Deux contemporaines de l’auteur des Argonautes coulaient, également sereines et talentueuses, leur inspiration dans le moule en usage ; c’étaient Cécile Chaminade et la comtesse de Grandval ; cette dernière, élève de Flotow et de Saint-Saëns, n’aurait dû, d’après sa situation et son état de fortune, compter que comme « amateur » ; cependant ses facultés et une puissance de production assez rare, surtout pour une femme, lui méritèrent le titre d’artiste auquel elle tenait fort. En dix ans, de 1859 à 1869, elle fit représenter, sur divers théâtres lyriques, cinq opéras, dont un, Piccolino, en trois actes ; et bien plus tard, en 1892, au grand théâtre de Bordeaux, son œuvre capitale, Mazeppa, opéra en cinq actes. Dans l’intervalle elle avait obtenu le prix Rossini avec une cantate, la Fille de Jaïre, et donné aux Concerts des poèmes lyriques, un grand nombre de mélodies, des morceaux d’ensemble, des pièces pour piano. Enfin elle avait traité la musique religieuse avec un oratorio, deux messes, des motets, un Stabat Mater. Mme de Grandval, musicienne vaillante et bien douée, est morte en janvier 1907 à Paris ; elle avait soixante-dix-sept ans.

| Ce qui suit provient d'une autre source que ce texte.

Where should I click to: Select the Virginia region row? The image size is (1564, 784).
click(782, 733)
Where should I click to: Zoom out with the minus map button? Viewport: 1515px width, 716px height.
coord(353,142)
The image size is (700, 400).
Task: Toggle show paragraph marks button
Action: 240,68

Cécile Chaminade, qui était à son printemps lorsque pour Mme de Grandval l’hiver commençait, nous reste, et sa musique de chant et de piano est encore interprétée. Cette délicieuse artiste eut un vogue énorme ; elle a écrit un nombre considérable de morceaux pour le chant et pour le piano ; un trio, un Concert-Stuck pour deux pianos, des chœurs, une symphonie lyrique, les Amazones ; un Ballet-symphonie, Callirhoë ; deux pièces pour orchestre, le Matin et le Soir, d’un joli sentiment poétique ; etc. Au concert, au salon, toutes ces œuvres remportèrent les plus vifs succès.

Chaminade visait moins haut, moins grand qu’Holmès, elle n’avait pas son envergure et ne s’imposait pas aussi brillamment ; en revanche, ses qualités plus féminines, l’allure spirituelle, gracieuse et légère de ses compositions, la laissent plus intacte et d’une fréquentation aimable et agréable.



  1. Ces trois morceaux sont transcrits pour piano à 2 et à 4 mains par Messager, « En mer » pour piano, orgue, violon et violoncelle.